Post 08 showed the descriptor-side version of this lesson — the SH power spectrum erases rotation by collapsing per-band coefficients into a single invariant magnitude. The augmentation story here is the model-side mirror: instead of building invariance into the descriptor, you build it into the weights by showing the network many orientations during training.

The diminishing-returns curve

With train and test agreed, the only knob left is K. Figure 3 at the top of the post is the headline. The numbers behind it sit in Table 1.

Table 1. Per-K training cost and test accuracy on ModelNet40. Train time is wall-clock for 100 epochs on a single T4 with mixed precision.

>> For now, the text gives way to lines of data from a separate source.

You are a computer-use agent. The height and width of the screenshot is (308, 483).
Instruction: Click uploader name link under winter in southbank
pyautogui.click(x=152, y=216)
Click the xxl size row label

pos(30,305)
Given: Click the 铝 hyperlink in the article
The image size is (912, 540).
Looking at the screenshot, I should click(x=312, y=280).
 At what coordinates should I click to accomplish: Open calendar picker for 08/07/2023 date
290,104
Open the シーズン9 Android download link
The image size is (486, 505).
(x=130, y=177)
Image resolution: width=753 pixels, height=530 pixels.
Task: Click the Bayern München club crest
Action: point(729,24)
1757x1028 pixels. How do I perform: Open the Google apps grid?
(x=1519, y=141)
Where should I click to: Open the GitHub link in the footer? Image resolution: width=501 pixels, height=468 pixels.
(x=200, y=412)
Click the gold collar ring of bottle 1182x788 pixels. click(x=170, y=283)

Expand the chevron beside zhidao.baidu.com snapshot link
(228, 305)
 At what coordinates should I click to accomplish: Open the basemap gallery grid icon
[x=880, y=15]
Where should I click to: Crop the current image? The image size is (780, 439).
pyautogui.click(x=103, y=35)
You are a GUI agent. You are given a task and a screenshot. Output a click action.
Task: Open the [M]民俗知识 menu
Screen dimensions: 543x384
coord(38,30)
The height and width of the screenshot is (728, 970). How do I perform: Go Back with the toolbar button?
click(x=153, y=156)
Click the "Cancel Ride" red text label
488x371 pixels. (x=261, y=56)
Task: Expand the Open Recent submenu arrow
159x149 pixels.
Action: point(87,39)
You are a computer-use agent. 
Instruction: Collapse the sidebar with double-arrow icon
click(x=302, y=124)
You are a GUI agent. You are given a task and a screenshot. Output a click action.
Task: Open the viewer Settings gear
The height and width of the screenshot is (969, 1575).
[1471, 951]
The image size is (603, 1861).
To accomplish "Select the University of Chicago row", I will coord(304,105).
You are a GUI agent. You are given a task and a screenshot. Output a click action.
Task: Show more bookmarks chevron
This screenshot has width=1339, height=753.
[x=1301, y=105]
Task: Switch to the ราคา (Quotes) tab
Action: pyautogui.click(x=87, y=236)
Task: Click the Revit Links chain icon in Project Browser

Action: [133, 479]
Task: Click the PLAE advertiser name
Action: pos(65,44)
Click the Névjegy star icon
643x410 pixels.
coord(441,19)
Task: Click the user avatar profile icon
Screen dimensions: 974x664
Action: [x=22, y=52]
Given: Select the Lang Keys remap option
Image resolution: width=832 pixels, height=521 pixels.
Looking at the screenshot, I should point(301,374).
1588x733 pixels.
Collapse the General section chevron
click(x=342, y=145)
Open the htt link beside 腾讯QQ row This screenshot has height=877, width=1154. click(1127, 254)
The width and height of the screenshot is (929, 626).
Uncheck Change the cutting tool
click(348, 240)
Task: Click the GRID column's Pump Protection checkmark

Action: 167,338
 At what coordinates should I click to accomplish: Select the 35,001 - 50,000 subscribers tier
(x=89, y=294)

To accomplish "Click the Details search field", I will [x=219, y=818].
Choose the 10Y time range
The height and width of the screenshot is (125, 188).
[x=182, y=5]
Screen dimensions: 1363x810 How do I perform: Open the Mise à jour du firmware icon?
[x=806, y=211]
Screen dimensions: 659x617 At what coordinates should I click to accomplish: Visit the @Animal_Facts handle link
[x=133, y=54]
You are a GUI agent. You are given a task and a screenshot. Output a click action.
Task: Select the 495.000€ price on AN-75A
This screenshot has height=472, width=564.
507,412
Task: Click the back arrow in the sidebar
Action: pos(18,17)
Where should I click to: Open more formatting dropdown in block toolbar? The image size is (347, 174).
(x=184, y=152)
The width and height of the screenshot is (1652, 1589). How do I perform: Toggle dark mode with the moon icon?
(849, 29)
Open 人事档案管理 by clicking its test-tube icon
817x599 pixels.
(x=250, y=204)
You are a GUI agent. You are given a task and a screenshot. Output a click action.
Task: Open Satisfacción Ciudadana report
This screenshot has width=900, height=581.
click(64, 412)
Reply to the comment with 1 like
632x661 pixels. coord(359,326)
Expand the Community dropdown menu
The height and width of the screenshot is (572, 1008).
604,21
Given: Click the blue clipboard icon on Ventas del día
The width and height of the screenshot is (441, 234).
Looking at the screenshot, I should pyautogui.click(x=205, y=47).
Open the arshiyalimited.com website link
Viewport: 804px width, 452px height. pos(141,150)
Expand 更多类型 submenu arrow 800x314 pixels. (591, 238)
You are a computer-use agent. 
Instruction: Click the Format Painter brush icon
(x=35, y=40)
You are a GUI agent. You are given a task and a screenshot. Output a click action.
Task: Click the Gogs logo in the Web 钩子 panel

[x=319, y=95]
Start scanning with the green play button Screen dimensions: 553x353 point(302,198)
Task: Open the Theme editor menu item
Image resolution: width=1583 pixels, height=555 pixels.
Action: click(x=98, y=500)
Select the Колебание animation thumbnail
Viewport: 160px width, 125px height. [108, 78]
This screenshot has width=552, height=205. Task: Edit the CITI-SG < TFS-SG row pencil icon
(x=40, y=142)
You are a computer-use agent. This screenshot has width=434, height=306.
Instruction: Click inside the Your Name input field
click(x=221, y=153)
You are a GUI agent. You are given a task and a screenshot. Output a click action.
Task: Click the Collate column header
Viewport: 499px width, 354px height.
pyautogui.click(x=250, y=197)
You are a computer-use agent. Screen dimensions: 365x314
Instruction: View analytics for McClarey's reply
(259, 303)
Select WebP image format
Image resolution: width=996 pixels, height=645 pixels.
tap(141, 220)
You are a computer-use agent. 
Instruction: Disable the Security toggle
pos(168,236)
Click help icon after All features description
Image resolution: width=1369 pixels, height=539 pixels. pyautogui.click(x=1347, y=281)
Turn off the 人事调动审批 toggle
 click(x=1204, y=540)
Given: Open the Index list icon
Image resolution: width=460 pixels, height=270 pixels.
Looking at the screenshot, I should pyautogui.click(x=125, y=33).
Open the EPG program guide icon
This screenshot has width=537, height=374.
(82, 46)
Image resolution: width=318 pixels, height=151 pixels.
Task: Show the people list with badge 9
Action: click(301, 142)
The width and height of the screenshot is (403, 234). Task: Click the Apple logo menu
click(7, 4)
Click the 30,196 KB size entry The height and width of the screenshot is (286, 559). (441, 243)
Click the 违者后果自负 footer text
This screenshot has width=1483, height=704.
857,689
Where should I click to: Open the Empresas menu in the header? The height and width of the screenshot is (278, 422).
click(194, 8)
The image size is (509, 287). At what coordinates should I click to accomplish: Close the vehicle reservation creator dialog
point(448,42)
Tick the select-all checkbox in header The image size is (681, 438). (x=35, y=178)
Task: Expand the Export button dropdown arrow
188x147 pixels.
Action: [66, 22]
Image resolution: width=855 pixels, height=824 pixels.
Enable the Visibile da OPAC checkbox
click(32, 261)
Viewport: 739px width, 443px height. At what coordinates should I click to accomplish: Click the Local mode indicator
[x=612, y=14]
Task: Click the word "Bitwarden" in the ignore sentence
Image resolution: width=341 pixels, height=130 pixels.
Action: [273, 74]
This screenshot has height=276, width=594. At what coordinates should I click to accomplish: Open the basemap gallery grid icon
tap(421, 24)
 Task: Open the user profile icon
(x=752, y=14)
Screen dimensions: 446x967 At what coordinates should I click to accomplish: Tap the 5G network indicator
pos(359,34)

The canonical column is the unrotated test set; the rotated column is the mean over five SO(3) reps. Best rotated accuracy in bold.

Source: data/table-1-accuracy-by-k.csv (5 rows).

Three things in this table are worth holding onto. Training cost is roughly flat across K — between 12.6 min for K=1 and 10.0 min for K=256. The rotation pool lives on the GPU and is indexed per sample; the cost is one tiny matmul per minibatch, and the larger pools sometimes train faster because of better memory access patterns. So unlike most "augmentation costs you compute" stories, this one doesn't. Canonical accuracy is non-monotonic in K. K=1 hits 0.87 on unrotated test, K=4 collapses to 0.33, K=64 hits 0.50, K=256 climbs back up to 0.68 because its pool happens to cover orientations near identity densely enough. The rotated column climbs monotonically from K=4 onward, but the marginal gain per doubling halves between K=64 and K=256. K=64 captures 86% of the K=256 result; K=256 is strictly better on every column.

The K=4 trap

The dip in Figure 3 between K=1 and K=4 is the most surprising number in this experiment. K=4 has more rotation diversity than K=1, and on rotated test it does worse. What's going on?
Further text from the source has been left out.